Exercise material:
* begin *
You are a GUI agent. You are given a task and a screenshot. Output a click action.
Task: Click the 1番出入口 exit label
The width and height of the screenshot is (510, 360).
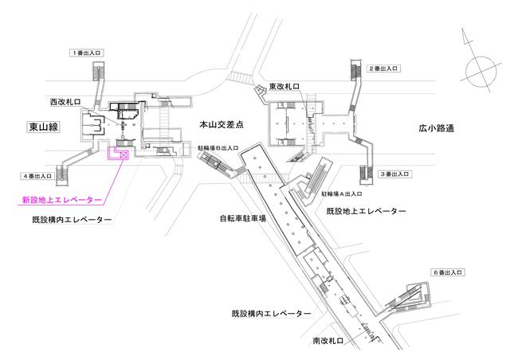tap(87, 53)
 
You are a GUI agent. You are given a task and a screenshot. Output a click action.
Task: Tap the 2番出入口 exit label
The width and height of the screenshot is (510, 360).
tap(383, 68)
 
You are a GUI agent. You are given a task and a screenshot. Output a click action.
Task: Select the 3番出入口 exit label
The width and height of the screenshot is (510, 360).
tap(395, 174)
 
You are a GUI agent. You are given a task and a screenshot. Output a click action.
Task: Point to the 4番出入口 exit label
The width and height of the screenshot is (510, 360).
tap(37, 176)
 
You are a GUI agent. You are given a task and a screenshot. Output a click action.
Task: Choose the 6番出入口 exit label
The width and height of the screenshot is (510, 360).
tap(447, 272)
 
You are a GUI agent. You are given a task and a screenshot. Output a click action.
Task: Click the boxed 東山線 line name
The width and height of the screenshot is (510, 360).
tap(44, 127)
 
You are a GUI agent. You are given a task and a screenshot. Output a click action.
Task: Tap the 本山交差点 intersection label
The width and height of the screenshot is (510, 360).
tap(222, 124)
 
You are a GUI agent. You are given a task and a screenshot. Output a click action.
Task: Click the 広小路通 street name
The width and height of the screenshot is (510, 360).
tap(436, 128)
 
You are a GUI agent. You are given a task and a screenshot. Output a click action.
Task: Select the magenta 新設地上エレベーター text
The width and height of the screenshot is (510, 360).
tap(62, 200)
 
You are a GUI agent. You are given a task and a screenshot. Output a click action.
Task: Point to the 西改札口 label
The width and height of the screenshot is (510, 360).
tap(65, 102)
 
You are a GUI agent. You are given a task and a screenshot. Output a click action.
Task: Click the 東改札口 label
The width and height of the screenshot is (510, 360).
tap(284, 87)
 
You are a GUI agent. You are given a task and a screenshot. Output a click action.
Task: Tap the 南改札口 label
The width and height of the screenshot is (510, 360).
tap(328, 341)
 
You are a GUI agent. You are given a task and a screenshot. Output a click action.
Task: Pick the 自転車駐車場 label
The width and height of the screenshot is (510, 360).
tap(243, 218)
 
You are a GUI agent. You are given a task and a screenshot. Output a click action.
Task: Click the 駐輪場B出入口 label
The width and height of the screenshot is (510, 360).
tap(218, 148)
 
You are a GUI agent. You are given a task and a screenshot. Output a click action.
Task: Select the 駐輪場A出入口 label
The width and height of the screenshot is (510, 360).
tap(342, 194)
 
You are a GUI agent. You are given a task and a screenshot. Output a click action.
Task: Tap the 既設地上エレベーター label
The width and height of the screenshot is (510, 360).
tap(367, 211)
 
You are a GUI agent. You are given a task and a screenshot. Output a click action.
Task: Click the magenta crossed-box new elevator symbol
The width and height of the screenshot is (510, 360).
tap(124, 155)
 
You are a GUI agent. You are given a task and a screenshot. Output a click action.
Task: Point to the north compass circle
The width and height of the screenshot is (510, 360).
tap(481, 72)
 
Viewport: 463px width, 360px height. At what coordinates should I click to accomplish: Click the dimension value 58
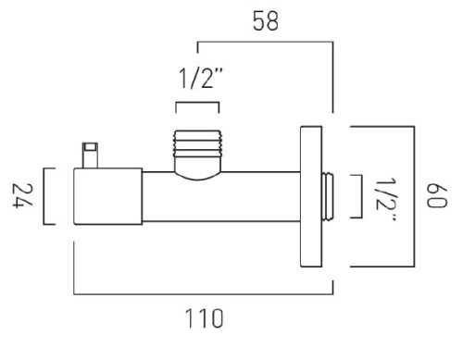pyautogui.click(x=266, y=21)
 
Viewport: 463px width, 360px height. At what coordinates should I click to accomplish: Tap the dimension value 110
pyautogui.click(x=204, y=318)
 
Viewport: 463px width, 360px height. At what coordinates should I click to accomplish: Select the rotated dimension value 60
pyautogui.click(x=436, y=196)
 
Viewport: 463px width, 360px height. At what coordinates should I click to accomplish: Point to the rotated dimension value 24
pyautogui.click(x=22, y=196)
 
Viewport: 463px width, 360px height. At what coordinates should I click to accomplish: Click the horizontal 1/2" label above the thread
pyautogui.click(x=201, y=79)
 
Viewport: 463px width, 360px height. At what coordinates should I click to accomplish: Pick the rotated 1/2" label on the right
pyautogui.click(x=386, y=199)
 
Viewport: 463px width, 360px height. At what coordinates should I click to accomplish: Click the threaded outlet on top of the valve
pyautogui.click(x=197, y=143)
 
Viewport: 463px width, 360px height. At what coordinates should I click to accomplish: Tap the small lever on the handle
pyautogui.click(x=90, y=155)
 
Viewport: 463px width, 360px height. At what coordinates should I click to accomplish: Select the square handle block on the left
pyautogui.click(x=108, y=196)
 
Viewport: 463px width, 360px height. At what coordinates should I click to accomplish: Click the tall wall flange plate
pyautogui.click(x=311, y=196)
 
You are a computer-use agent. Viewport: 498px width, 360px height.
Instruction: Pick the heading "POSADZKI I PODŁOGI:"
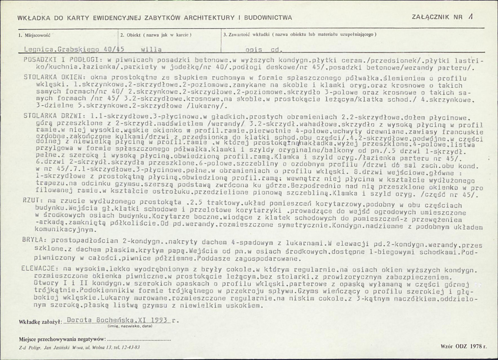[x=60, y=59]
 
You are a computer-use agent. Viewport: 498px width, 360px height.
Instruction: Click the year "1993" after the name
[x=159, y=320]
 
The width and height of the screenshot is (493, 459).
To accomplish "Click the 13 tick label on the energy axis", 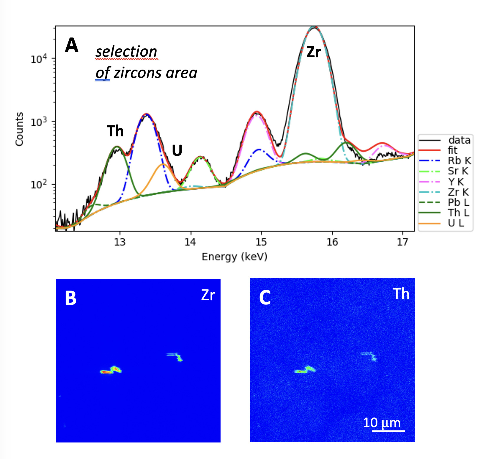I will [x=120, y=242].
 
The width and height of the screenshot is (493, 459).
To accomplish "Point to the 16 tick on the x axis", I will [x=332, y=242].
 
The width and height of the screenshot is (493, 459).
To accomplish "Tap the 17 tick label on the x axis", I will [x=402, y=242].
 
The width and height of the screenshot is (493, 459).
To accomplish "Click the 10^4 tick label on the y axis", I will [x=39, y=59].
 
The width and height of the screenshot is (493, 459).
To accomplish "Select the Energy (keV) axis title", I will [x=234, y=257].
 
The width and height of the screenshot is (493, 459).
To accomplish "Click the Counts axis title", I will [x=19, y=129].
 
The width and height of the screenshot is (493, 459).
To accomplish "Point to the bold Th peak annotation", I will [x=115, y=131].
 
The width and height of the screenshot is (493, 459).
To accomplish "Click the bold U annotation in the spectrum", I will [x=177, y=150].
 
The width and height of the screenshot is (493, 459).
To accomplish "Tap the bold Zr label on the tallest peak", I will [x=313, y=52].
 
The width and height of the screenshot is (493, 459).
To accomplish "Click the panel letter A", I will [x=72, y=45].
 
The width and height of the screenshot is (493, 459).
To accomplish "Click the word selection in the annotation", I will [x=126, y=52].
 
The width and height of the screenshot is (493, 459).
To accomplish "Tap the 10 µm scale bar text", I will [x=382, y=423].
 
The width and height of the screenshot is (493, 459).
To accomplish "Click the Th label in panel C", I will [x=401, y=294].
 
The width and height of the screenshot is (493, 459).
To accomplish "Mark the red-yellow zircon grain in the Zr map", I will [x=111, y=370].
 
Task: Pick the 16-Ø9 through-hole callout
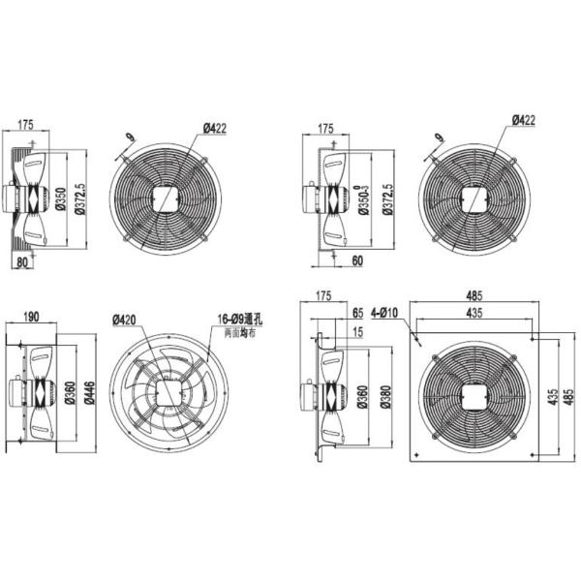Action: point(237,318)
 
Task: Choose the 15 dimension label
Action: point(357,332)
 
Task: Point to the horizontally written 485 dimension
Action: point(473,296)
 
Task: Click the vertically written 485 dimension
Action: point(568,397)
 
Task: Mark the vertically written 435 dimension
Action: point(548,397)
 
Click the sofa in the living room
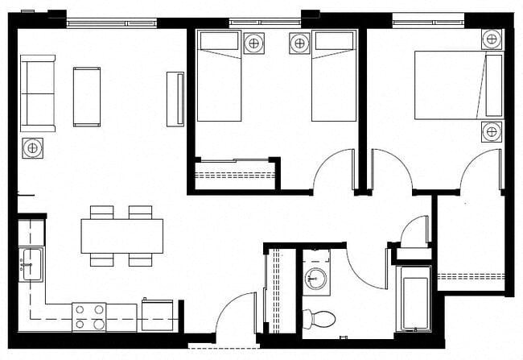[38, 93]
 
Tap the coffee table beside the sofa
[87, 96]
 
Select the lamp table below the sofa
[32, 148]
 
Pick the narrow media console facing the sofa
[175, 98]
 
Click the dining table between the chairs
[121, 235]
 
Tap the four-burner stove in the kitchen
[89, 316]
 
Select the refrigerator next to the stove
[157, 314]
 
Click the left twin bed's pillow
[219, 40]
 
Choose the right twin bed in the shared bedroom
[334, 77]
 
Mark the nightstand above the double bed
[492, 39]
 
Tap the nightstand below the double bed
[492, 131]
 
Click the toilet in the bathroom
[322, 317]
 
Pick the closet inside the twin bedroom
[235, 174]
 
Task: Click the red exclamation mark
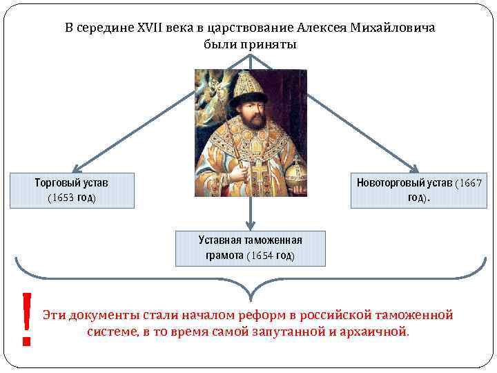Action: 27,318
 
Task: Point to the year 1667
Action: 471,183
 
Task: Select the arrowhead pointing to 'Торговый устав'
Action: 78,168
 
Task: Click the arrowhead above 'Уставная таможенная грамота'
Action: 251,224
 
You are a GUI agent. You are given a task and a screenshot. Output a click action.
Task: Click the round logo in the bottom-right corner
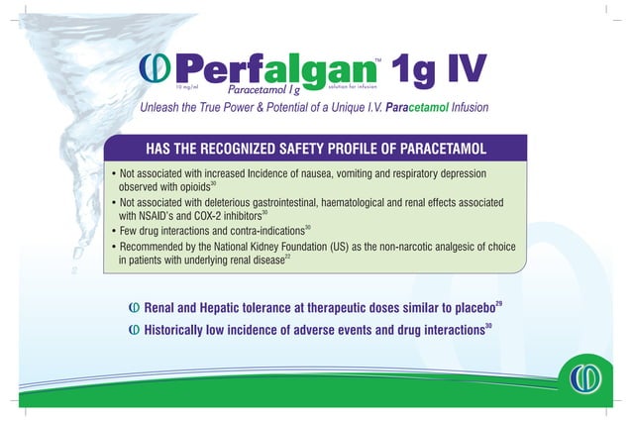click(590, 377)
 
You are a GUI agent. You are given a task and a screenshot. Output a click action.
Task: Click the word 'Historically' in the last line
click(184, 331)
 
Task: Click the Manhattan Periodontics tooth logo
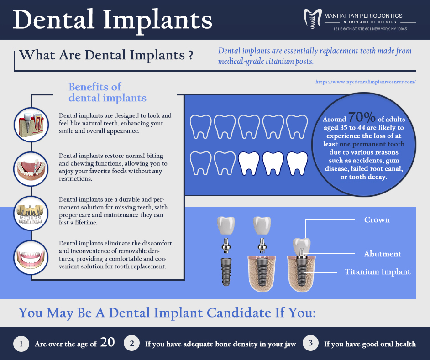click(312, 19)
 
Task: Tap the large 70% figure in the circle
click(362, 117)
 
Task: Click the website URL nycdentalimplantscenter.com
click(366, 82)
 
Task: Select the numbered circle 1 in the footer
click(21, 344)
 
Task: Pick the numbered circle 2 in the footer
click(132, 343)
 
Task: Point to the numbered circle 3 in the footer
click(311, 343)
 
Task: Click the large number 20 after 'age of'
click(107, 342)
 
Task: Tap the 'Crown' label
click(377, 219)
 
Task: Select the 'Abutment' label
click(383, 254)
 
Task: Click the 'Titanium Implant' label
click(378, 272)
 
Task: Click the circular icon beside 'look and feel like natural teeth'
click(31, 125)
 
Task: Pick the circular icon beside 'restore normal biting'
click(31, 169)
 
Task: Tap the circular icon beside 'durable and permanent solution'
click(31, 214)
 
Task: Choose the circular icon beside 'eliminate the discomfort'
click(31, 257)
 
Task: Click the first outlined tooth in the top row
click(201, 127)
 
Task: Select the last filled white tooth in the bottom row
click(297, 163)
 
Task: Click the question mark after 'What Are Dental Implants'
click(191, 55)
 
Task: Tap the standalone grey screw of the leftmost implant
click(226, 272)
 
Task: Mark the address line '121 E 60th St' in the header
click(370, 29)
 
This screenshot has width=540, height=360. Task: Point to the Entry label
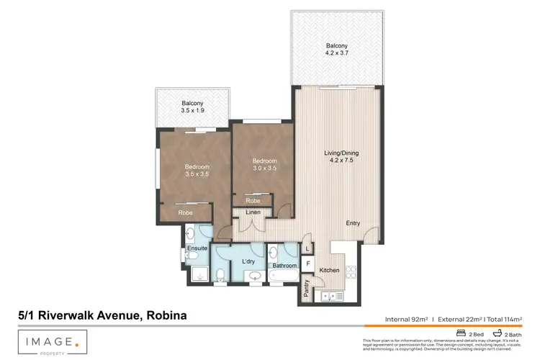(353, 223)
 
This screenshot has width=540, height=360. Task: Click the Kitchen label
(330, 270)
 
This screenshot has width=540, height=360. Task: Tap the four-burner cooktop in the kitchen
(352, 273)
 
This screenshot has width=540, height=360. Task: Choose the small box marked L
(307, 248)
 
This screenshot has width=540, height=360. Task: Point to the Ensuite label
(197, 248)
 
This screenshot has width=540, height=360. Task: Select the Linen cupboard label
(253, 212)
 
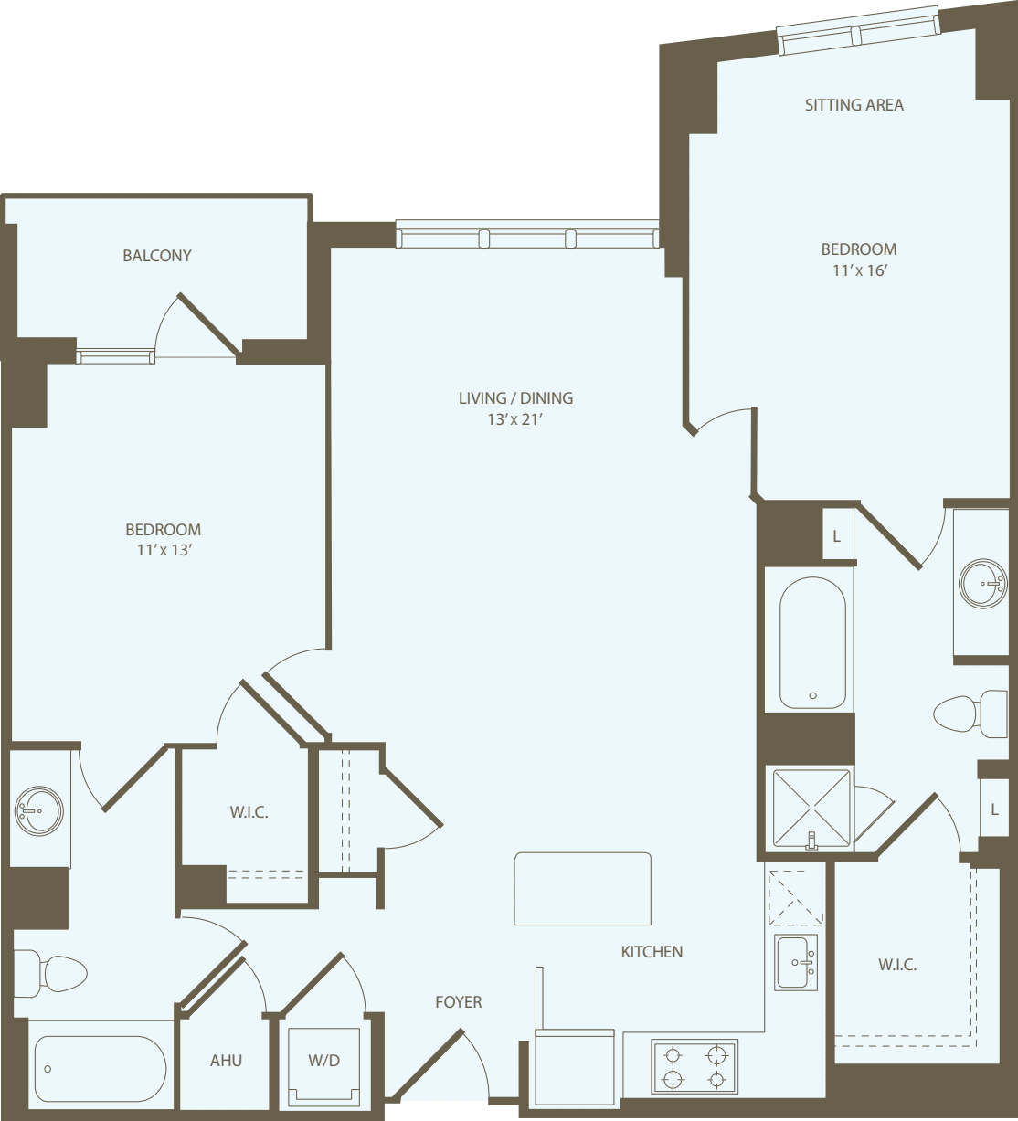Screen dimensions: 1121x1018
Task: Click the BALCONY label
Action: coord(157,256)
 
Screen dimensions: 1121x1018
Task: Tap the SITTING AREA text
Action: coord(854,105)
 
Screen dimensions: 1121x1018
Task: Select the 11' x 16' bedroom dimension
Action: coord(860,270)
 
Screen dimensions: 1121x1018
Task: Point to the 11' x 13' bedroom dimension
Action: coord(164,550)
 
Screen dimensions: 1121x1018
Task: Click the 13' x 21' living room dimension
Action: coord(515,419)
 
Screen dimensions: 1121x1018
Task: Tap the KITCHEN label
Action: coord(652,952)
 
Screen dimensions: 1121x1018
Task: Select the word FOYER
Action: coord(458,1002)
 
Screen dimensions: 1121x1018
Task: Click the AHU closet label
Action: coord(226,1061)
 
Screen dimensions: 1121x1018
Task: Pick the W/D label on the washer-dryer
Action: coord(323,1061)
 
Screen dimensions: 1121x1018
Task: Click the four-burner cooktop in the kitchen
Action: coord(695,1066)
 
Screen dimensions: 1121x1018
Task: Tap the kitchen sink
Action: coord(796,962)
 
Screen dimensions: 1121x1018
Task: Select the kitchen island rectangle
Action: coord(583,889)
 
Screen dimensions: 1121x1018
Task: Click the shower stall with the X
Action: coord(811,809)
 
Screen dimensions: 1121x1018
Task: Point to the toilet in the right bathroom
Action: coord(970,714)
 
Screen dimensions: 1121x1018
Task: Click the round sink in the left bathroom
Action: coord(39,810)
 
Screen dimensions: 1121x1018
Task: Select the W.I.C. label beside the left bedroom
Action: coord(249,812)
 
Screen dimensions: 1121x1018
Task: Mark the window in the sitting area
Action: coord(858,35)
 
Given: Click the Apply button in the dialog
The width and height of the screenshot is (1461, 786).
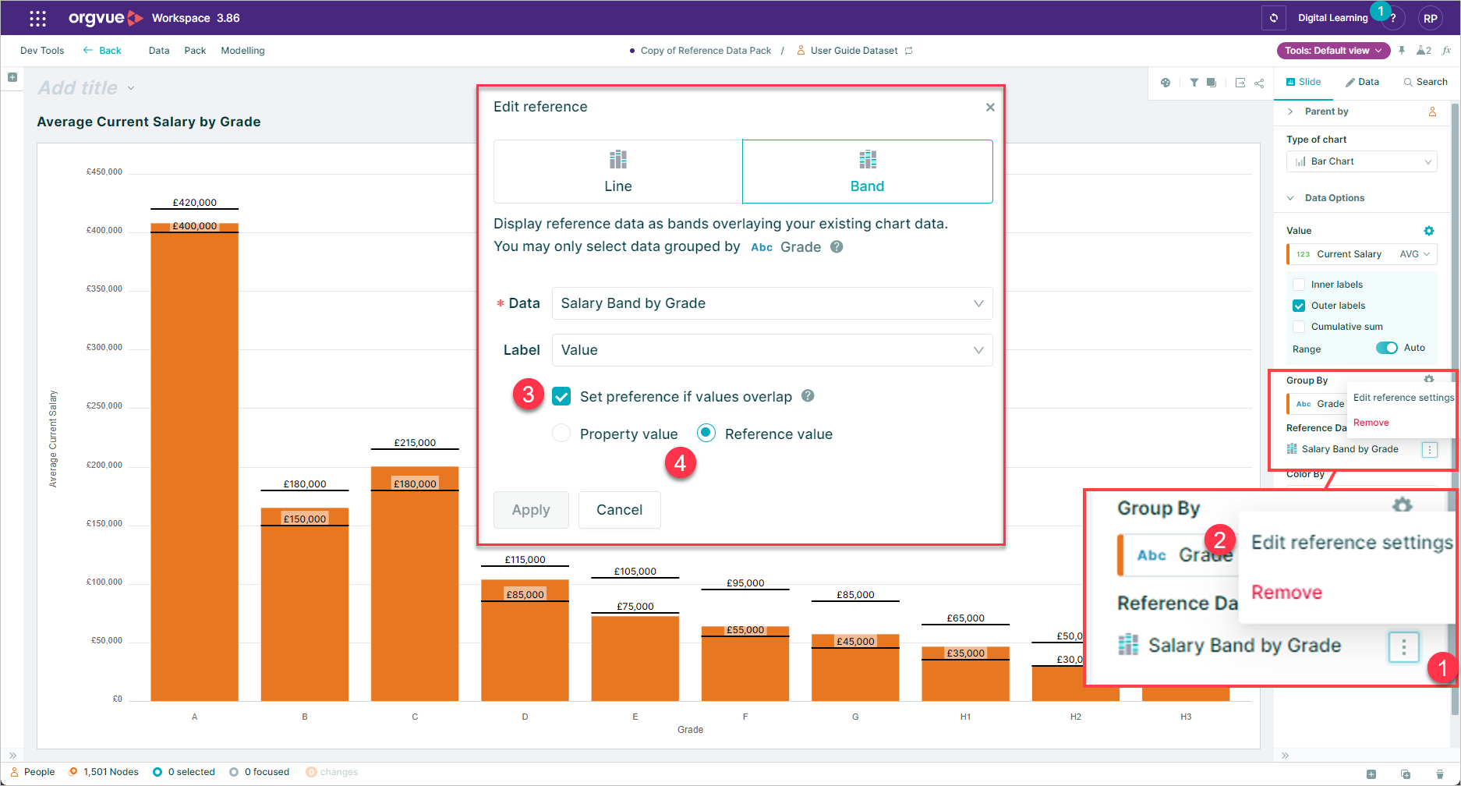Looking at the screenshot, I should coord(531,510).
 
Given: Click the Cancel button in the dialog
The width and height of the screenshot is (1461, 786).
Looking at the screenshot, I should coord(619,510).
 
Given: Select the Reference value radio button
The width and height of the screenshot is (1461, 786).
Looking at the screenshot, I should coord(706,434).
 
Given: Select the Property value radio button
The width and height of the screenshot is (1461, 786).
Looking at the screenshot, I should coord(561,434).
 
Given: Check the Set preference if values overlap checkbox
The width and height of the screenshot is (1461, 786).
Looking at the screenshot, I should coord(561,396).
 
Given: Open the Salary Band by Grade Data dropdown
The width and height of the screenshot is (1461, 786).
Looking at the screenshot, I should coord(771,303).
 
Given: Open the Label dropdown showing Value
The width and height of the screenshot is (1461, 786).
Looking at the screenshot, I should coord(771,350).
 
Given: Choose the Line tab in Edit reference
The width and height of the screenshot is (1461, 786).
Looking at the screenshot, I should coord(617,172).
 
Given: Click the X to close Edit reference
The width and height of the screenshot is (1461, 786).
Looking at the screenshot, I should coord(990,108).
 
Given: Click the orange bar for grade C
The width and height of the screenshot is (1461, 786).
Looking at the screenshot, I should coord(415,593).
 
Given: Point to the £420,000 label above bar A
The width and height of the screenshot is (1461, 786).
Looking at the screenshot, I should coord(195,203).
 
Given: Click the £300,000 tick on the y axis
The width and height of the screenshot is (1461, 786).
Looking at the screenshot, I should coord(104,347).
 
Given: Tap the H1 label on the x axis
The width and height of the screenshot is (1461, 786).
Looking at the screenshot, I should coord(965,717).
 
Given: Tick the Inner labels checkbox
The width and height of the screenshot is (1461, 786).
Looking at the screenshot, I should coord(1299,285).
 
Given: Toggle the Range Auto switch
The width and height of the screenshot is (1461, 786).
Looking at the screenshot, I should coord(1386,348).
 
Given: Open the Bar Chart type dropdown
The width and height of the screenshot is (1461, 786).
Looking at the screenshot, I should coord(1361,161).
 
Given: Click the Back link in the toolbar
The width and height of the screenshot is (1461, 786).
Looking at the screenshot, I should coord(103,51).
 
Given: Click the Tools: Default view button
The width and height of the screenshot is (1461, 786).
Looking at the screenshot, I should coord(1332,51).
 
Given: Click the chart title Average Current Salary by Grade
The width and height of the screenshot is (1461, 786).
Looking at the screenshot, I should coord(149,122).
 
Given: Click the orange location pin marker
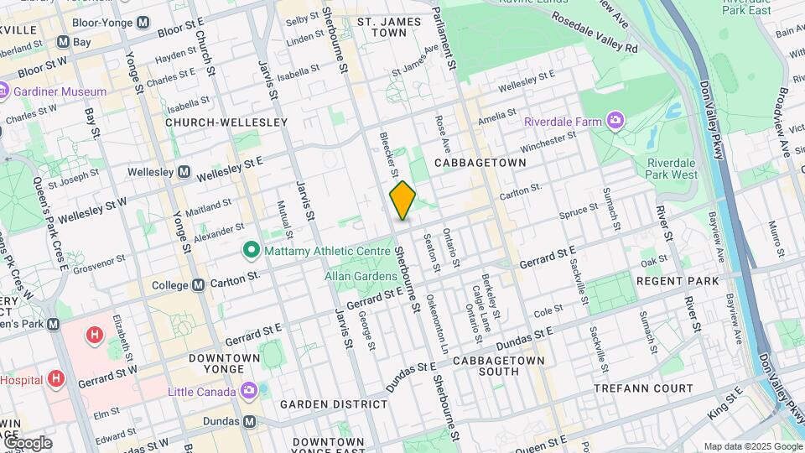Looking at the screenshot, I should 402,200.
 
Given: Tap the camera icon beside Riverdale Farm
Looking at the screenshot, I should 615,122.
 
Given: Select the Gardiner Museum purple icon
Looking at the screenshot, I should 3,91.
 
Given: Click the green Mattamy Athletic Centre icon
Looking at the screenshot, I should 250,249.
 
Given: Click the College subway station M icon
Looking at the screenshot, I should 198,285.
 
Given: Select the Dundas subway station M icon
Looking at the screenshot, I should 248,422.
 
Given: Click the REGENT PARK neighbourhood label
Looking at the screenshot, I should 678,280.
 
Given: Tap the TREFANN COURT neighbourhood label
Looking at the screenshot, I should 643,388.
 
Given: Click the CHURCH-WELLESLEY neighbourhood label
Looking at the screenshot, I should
* end *
Direction: Copy out the rows again word for word, covering the stretch from the line containing "Task: Point to the horizontally" through the line containing "click(590, 377)", with both of those lines included. Leave the pictures out.

Solution for this problem:
Task: Point to the horizontally written 485 dimension
Action: point(473,296)
 
Task: Click the vertically written 485 dimension
Action: point(568,397)
 
Task: Mark the vertically written 435 dimension
Action: point(548,397)
 
Click the sofa in the living room
[38, 93]
 
Tap the coffee table beside the sofa
[87, 96]
 
Select the lamp table below the sofa
[32, 148]
 
Pick the narrow media console facing the sofa
[175, 98]
 
Click the dining table between the chairs
[121, 235]
 
Tap the four-burner stove in the kitchen
[89, 316]
 
Select the refrigerator next to the stove
[157, 314]
 
Click the left twin bed's pillow
[219, 40]
 
Choose the right twin bed in the shared bedroom
[334, 77]
 
Mark the nightstand above the double bed
[492, 39]
 
Tap the nightstand below the double bed
[492, 131]
 
Click the toilet in the bathroom
[322, 317]
 
Pick the closet inside the twin bedroom
[235, 174]
 
Task: Click the red exclamation mark
Action: 27,318
 
Task: Point to the year 1667
Action: 471,183
 
Task: Select the arrowhead pointing to 'Торговый устав'
Action: 78,168
 
Task: Click the arrowhead above 'Уставная таможенная грамота'
Action: 251,224
 
You are a GUI agent. You are given a task and a screenshot. Output a click action.
Task: Click the round logo in the bottom-right corner
click(590, 377)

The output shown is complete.